> **What you need to do**
The answer should be an exact repeat of the stretch of material below from the line containing "Ufficio Relazioni con il Pubblico (83, 2352)" through the line containing "Disclaimer trattamento dati".

> **Records to process**
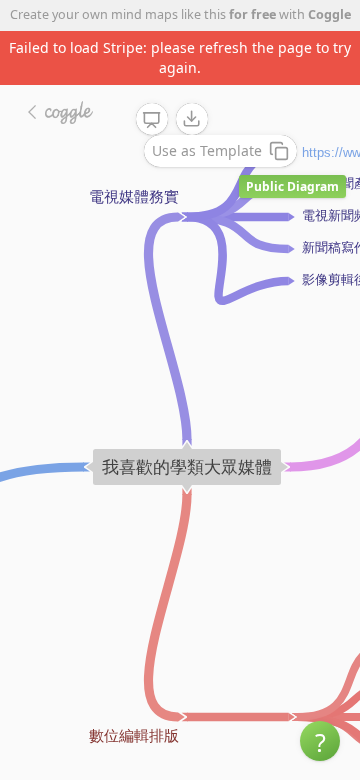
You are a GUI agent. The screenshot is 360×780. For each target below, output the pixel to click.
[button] (320, 741)
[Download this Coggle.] (192, 119)
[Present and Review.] (152, 120)
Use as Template (207, 150)
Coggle (329, 14)
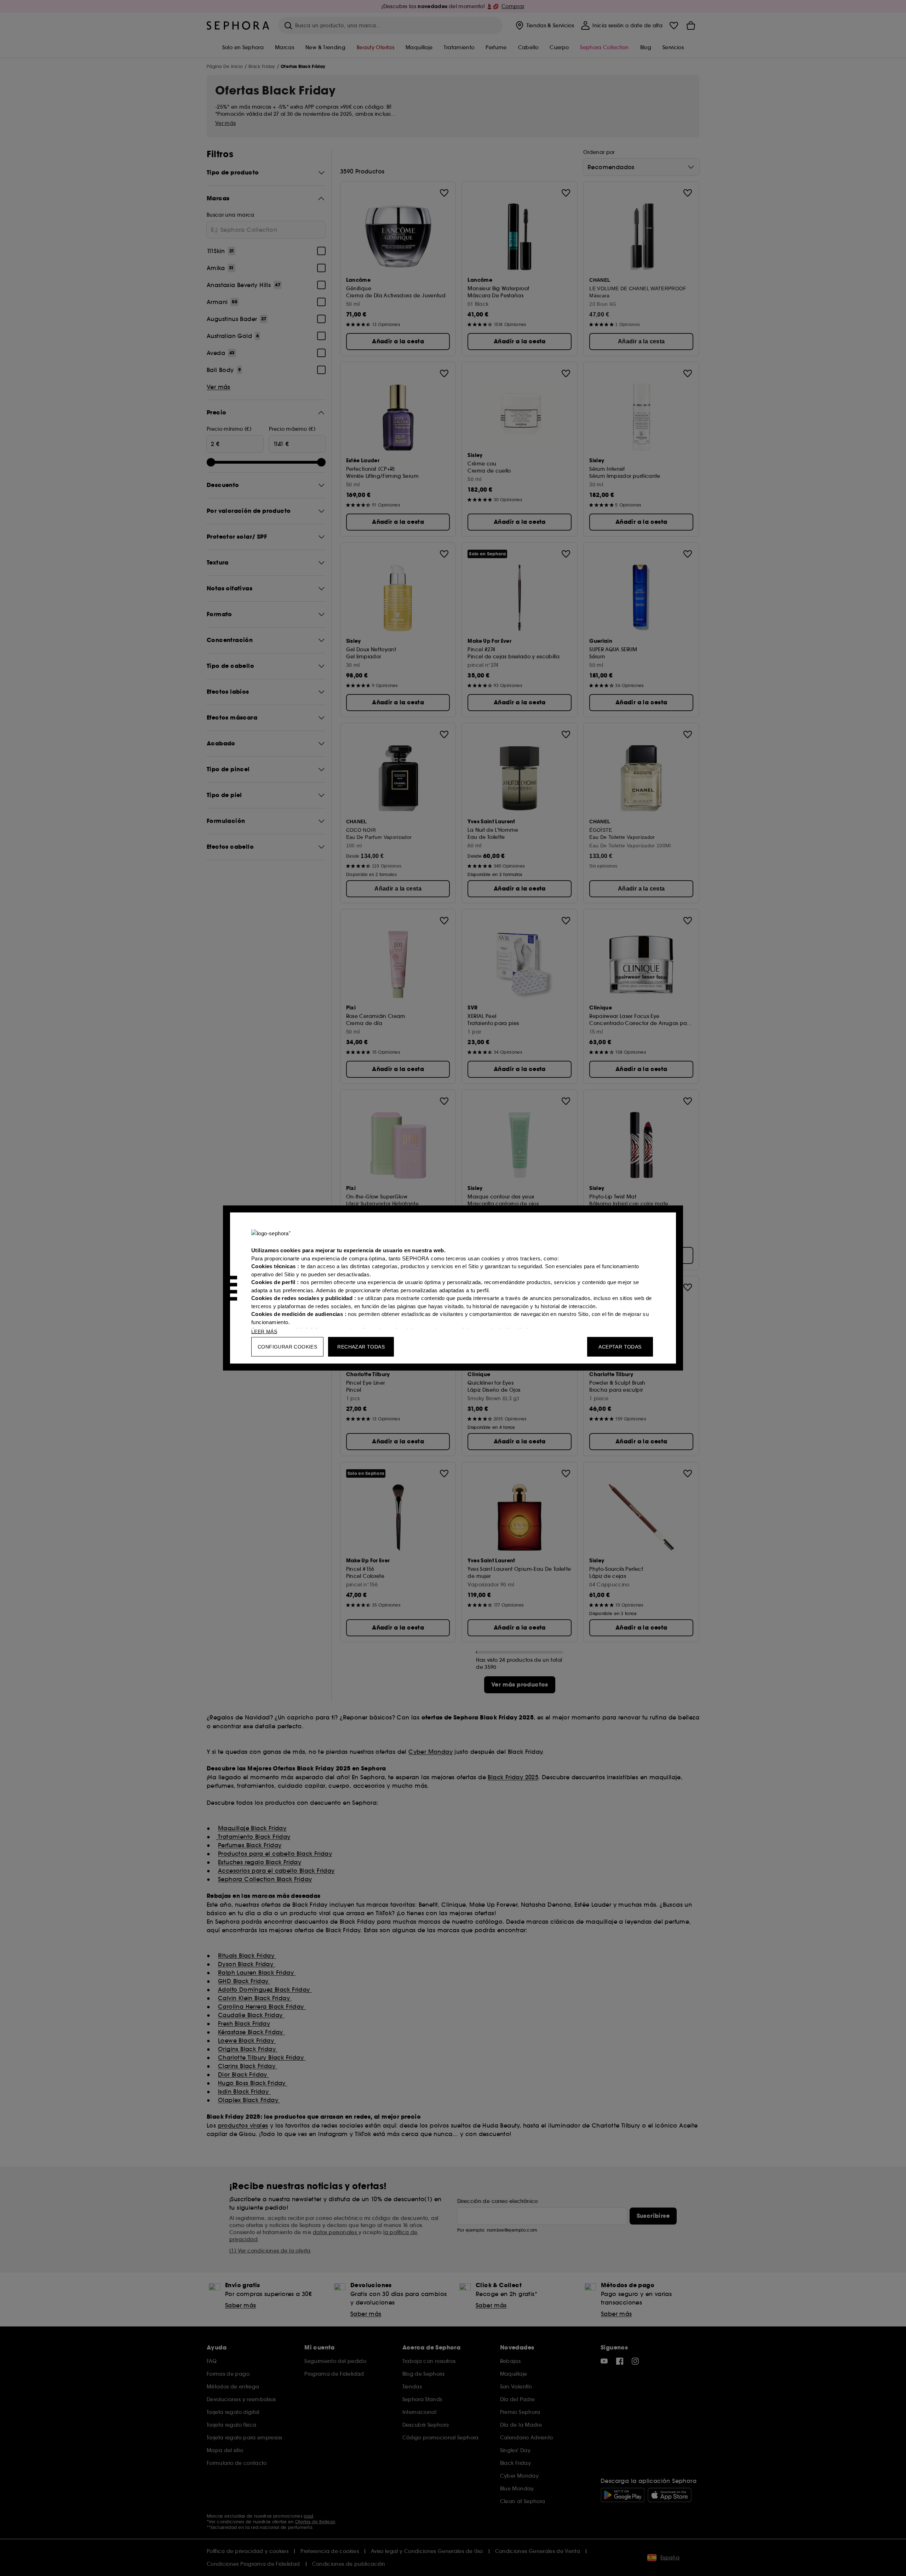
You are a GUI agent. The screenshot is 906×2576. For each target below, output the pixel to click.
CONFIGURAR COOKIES (287, 1347)
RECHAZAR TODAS (361, 1347)
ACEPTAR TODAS (619, 1347)
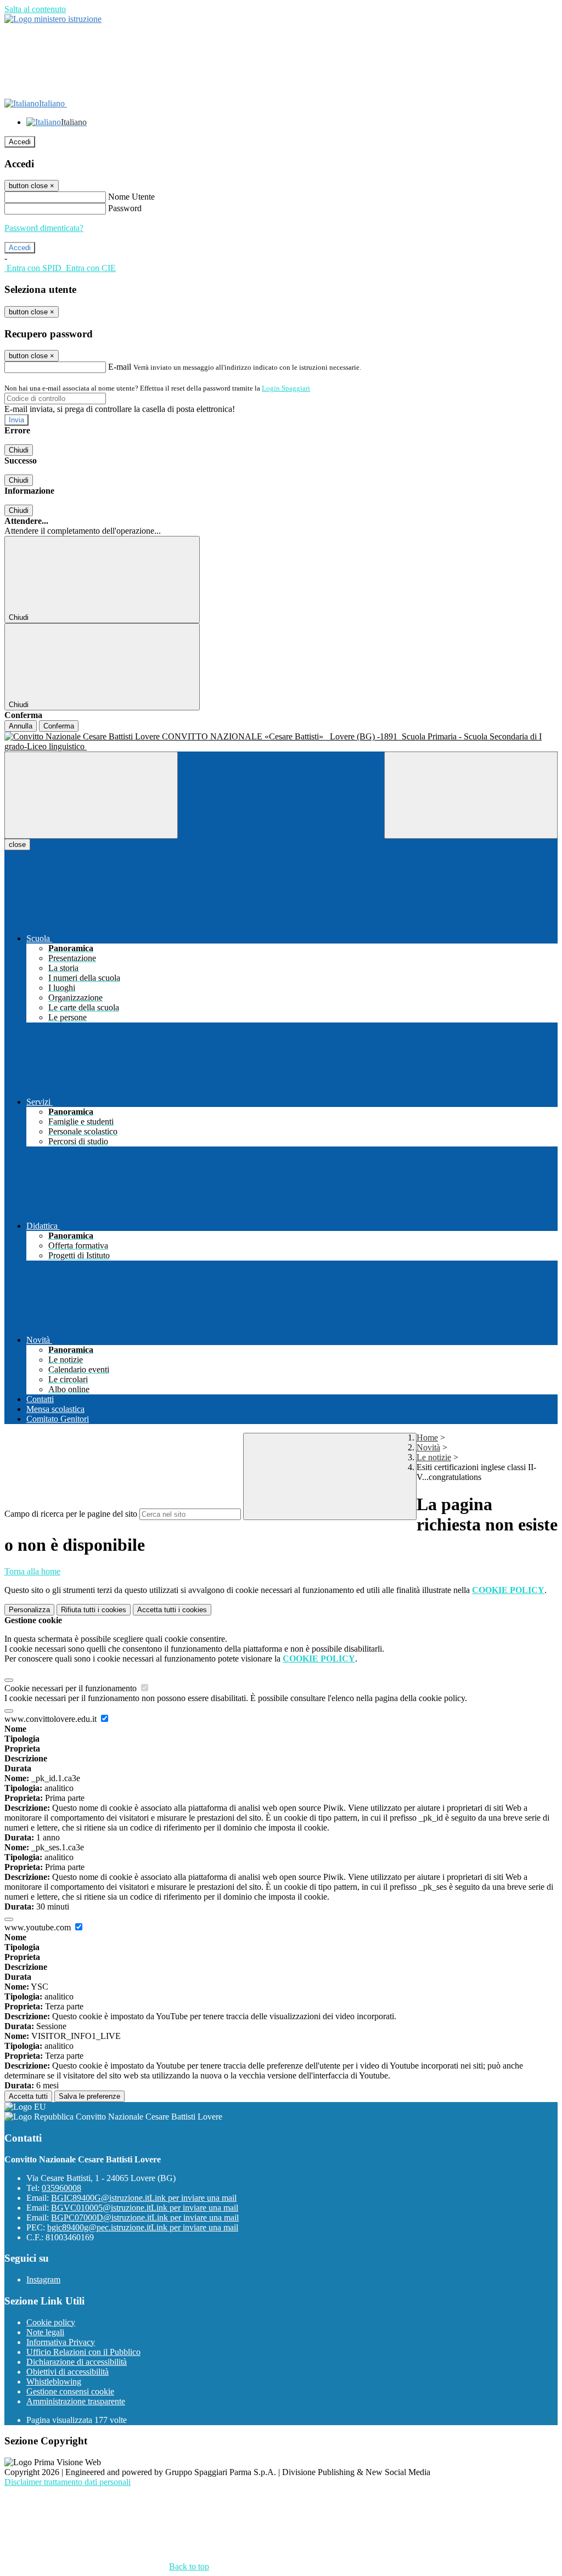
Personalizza (29, 1610)
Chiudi (19, 450)
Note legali (45, 2332)
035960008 (61, 2188)
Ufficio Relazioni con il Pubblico (83, 2352)
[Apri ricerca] (471, 795)
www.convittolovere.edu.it (51, 1719)
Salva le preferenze (89, 2096)
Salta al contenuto (35, 9)
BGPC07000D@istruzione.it (145, 2217)
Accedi (20, 142)
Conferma (58, 726)
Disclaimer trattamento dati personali (67, 2482)
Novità (428, 1447)
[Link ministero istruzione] (53, 19)
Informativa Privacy (60, 2342)
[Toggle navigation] (91, 795)
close (17, 844)
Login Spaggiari (286, 388)
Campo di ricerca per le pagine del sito (70, 1513)
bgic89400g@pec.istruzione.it (142, 2227)
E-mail (119, 366)
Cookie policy (50, 2322)
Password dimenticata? (43, 228)
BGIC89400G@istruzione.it (144, 2197)
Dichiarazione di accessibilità (76, 2361)
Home (427, 1437)
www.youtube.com (38, 1927)
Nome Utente (131, 196)
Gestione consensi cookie (70, 2391)
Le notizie (434, 1457)
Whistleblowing (53, 2381)
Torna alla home (32, 1571)
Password (125, 208)
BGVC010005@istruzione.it (144, 2207)
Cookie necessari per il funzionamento (71, 1688)
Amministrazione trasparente (75, 2401)
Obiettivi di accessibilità (67, 2371)
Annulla (20, 726)
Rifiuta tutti (93, 1610)
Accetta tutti (172, 1610)
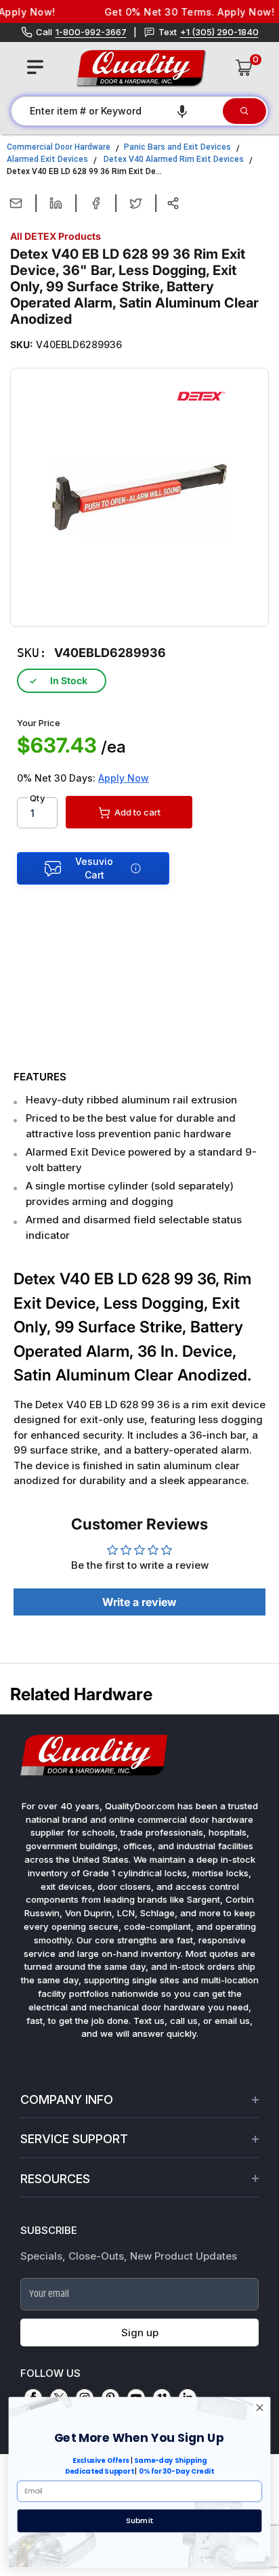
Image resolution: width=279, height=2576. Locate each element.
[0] (244, 68)
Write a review (139, 1602)
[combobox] (116, 111)
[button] (182, 111)
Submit (139, 2520)
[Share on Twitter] (136, 203)
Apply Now (123, 778)
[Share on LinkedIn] (56, 203)
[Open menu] (35, 67)
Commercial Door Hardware (58, 147)
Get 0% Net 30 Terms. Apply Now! (178, 12)
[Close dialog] (260, 2408)
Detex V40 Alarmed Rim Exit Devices (174, 159)
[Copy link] (173, 203)
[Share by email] (16, 203)
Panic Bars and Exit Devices (177, 147)
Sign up (139, 2332)
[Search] (244, 111)
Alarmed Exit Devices (47, 159)
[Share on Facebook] (96, 203)
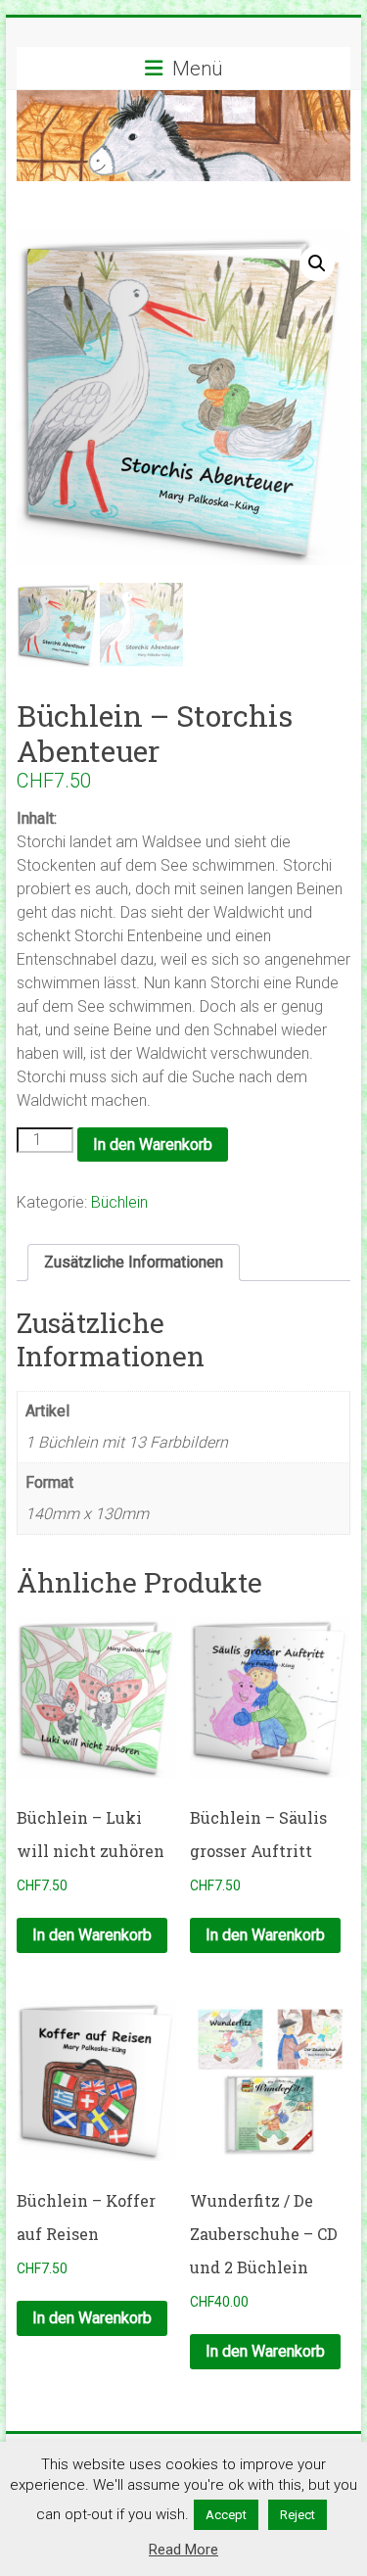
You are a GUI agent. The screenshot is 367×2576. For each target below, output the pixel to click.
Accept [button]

> **Answer section**
Ufficio Relazioni con il Pubblico (83, 2352)
[Apri ricerca] (471, 795)
www.convittolovere.edu.it (51, 1719)
Salva le preferenze (89, 2096)
Salta al contenuto (35, 9)
BGPC07000D@istruzione.it (145, 2217)
Accedi (20, 142)
Conferma (58, 726)
Disclaimer trattamento dati personali (67, 2482)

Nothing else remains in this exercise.